Selected passage »
Publisher Tony Kovach will plan a comment on this topic on the Masthead blog, to be published later on 8.21.2013

Interview with Marty Lavin, JD

April 3rd, 2013 1 comment

Marty, before we get into the meaty topics that will follow, let's establish your credentials for readers who may not know you and your background.

  • 1) MHProNews: Please tell us about your years involved in manufactured housing, including legal, as a community owner, expert on financing and any other. Include a sense of your MHC, financing and other business interests.

marty-lavin-50-posted-mhpronews-com-industry-voices-blog Marty Lavin:

I’m now 70 years old and I look back to 1972, when as a summer intern I entered the mobile home business. I was a junior in law school and was working at Ray’s Homes, who operated owned and franchised lots up and down the east coast, from New Brunswick to Florida.

For you youngsters, 1972 and then 1973 following it were the absolute pinnacle of the mobile home industry, reaching almost 580,000 shipments both years. At today’s shipments level, that is about eleven years of shipments, in each year, back to back. Those were giddy times, and predictions of 1,000,000 annual mobile home production seemed heady, but few seriously doubted it could happen, there seemed no barriers.

There were factories building homes all the way from some constructing them in their garage to the industry giants, Champion and Fleetwood or their compatriots. Time dims my full memory of 1972 and ’73, but not the excitement of those incredible times.

What it does not dim is that our sales organization was a national scope powerhouse, selling over 5,000 new homes in 1973. Think of that, almost 1% of all national sales, in one small outfit run by 3 people! I was proud of that then and still am.

Dataset section »
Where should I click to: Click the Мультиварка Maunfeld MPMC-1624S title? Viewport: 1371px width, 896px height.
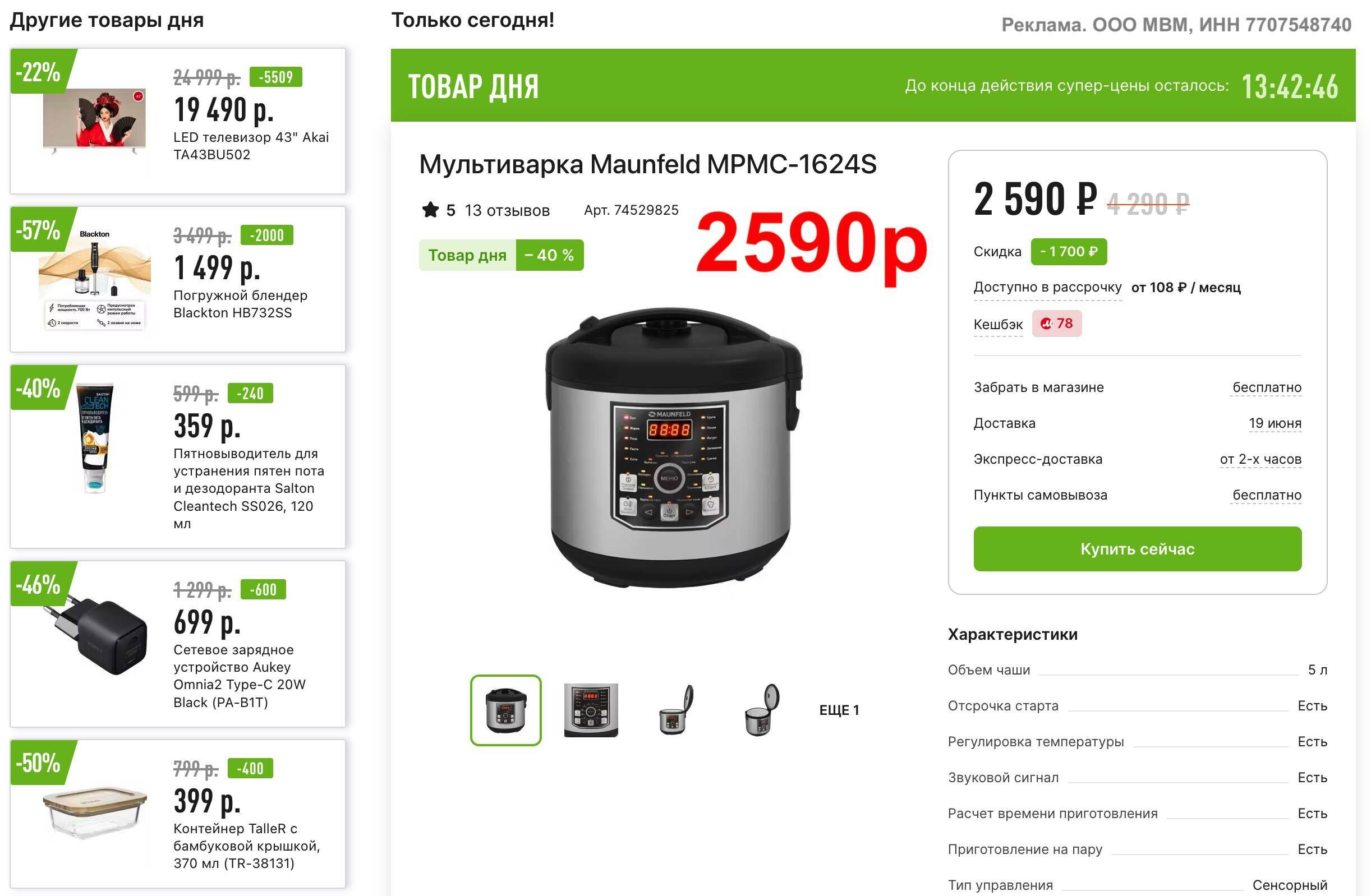[647, 164]
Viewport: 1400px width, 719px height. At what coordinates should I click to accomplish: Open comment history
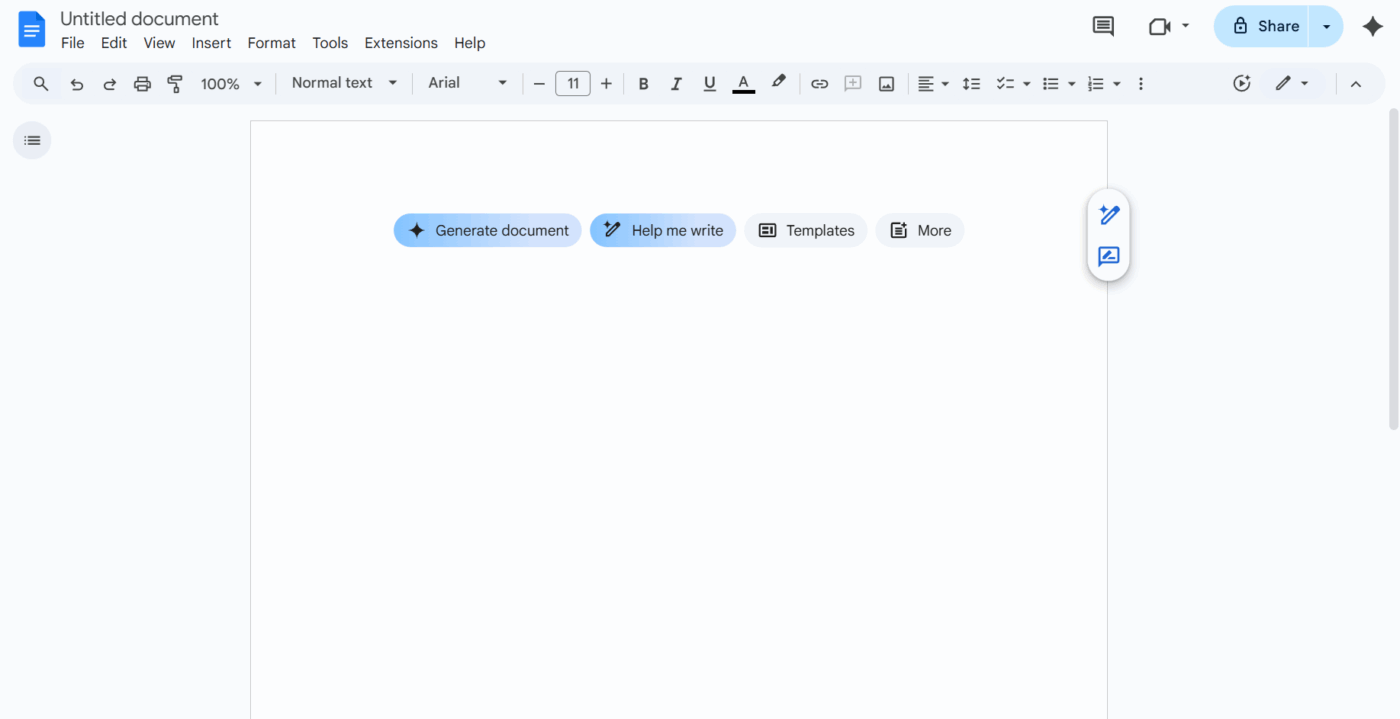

What is asked »
**a.** Rewrite the interview with Marty Lavin from "Marty, before we" up to and including "other business interests.", replacing "credentials" with "qualifications".
**b.** Answer these questions about the interview with Marty Lavin.
(i) How old does Lavin say he is now?
(ii) Which two companies does he name as the industry giants?
(iii) How many new homes did his sales organization sell in 1973?

Answer list »
**a.**
Marty, before we get into the meaty topics that will follow, let's establish your qualifications for readers who may not know you and your background.

  • 1) MHProNews: Please tell us about your years involved in manufactured housing, including legal, as a community owner, expert on financing and any other. Include a sense of your MHC, financing and other business interests.

**b.**
(i) He is 70 years old.
(ii) Champion and Fleetwood.
(iii) Over 5,000 new homes.